The gods must surely have been giggling uncontrollably when they created the physiology of men and women. In the process, they made it remarkably easy for men to kill themselves by falling overboard while relieving themselves from the stern of everything from Grecian triremes to the very latest ocean racing yachts. Women, clearly the smarter sex, always go below to the safety of the head. Men go over the stern.

In this case, my excuse was that damn zipper. Fumbling inside my foul weather gear to zip up, I chose that particular moment to let go of the backstay.

At the same instant, the helmsman gave the tiller of our careening sled a quick shove to help take off on the face of a swell. The stern of the boat jumped sideways a few feet and I launched into the blackness of a midnight sea far from shore.

Let me be clear: it was not a pleasant experience. I surfaced just in time to see the white stern light disappear over a swell and then I was quite alone in a cold and very black sea.
The crew swears to this day that I didn't yell, "HELP!" as I claim but, rather, used the F-word with such loudness and clarity that it even woke the offwatch.

As must be obvious since I'm here to write this column, I survived my overboard experience. This was long before the GPS had even been a glimmer in Mr. Garmin's dreams, so there was no button to push to give the crew my position within inches.
Instead, one of them grabbed a big orange horseshoe-shaped life preserver and lobbed it over the side which, in the process, dragged a floating light with it. This was before modern strobes, too, so the light was really just a glorified flashlight and not a blindingly powerful beacon.

Our crew had actually practiced for just such an eventuality, so they were able to blow the spinnaker and get the boat turned around quickly, although it seemed to take months as I paddled clumsily toward the dim light. I managed to get rid of two very expensive sea boots by only swallowing a third of the ocean and, when I saw the red/green bow light coming toward me, I was clinging to the horseshoe.

I give them credit for good crew work, although it's only fair to point out that because I'm not a good poker player, I owed several of them fairly large amounts of money. I've always believed that debt, more than training, was why I was rescued so quickly.
And, of course, they had to finish with the same number of crew as when they started.
Let me digress for a moment about the telling of time. When I moved to Florida from California, I discovered that Floridians tell time differently. When asked how long I've lived in Florida, I no longer say "six years." I say, "five hurricanes." It's much more accurate, and completely clear to other Floridians.

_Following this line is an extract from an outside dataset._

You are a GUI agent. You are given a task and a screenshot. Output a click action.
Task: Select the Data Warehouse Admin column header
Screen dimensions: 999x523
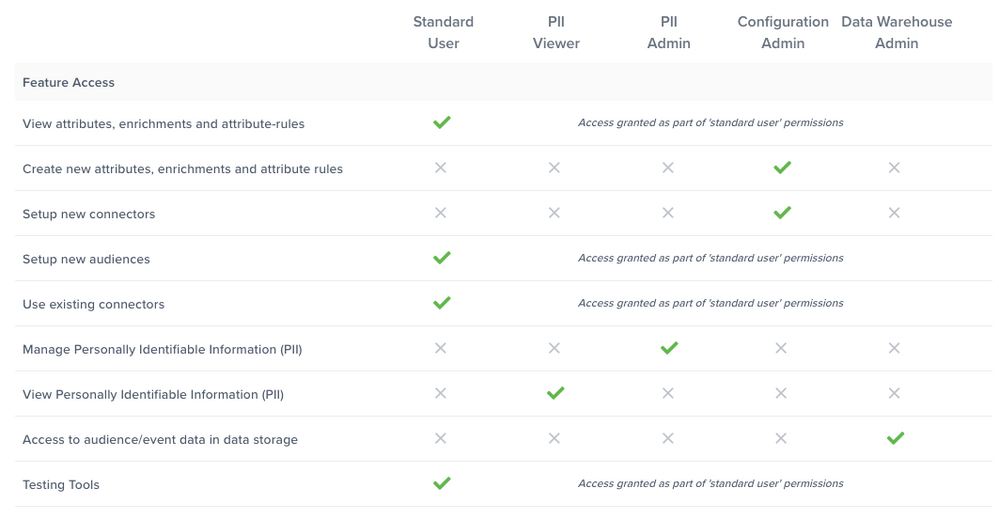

As I reach the point where I've been sailing for half a century, I realize that there is a better (or, perhaps, worse) way of counting the time under sail. Instead of using years or decades, I might better say, "Two."

Because that's the number of times that I've been on the edge of ending my sailing career rather abruptly. It's not a number that I'm particularly proud of, and I can only hope that the modern generation of sailors will be able to reach a fine old age and say, "Never."
My second time was when I borrowed a Finn to race on San Francisco Bay. It was a breezy day on the Bay, which is to say that dogs were being blown off their leashes and the incoming tide was creating square-edged seas.

I wasn't a complete novice to Finns: I'd actually seen one before this regatta. So it was with some surprise that I found myself at the first weather mark in the companionship of some class champions. We took off on a screaming reach and I realized I was in trouble as the first three boats each capsized at the jibe mark.

The difference between an experienced Finn skipper, who spends so much time in the water that he has webs between his fingers, and a first-timer like me, is that they know how to quickly recover from a capsize.

Of course I capsized: I'd never jibed a Finn in calm water and this was a maelstrom. So there I was with a slippery upside-down Finn and, because the board had fallen back into the trunk, no leverage to right it.

I decided to hang onto the rudder while I considered my options, and quickly discovered two things. First, I was drifting rapidly away from the race course and, second, I had no options except to hang on.

And so I did. I saw the fleet finish the race and head for the clubhouse, and I imagined the steamy heat of the shower and the crisp rustle of dry clothing. I was in a full wetsuit, and pretty damn cold.

Eventually, the owner of my boat realized that I wasn't just last and he organized a search for me. By the time they found me, I'd drifted past Alcatraz and was at a point where I couldn't feel my fingers clenched on the rudder. Or my toes. Or my face. Or much in between. Later, after I'd inhaled several brandies, I realized what a very close call I'd had. There's last, and there's dead last.

Remember the sergeant on Hill Street Blues who always warned his men, "Hey, let's be careful out there"? He was right.

Safety at sea isn't just about life jackets and flares: it's about a constant awareness of the dangers. It's about never letting yourself be lulled by the sea.

I've had my Two. I'm a lot more cautious on the water than when I was younger, partly from experience and partly from self-preservation.

And part of it is from the childhood memory of what happened when my father counted all the way to "Three."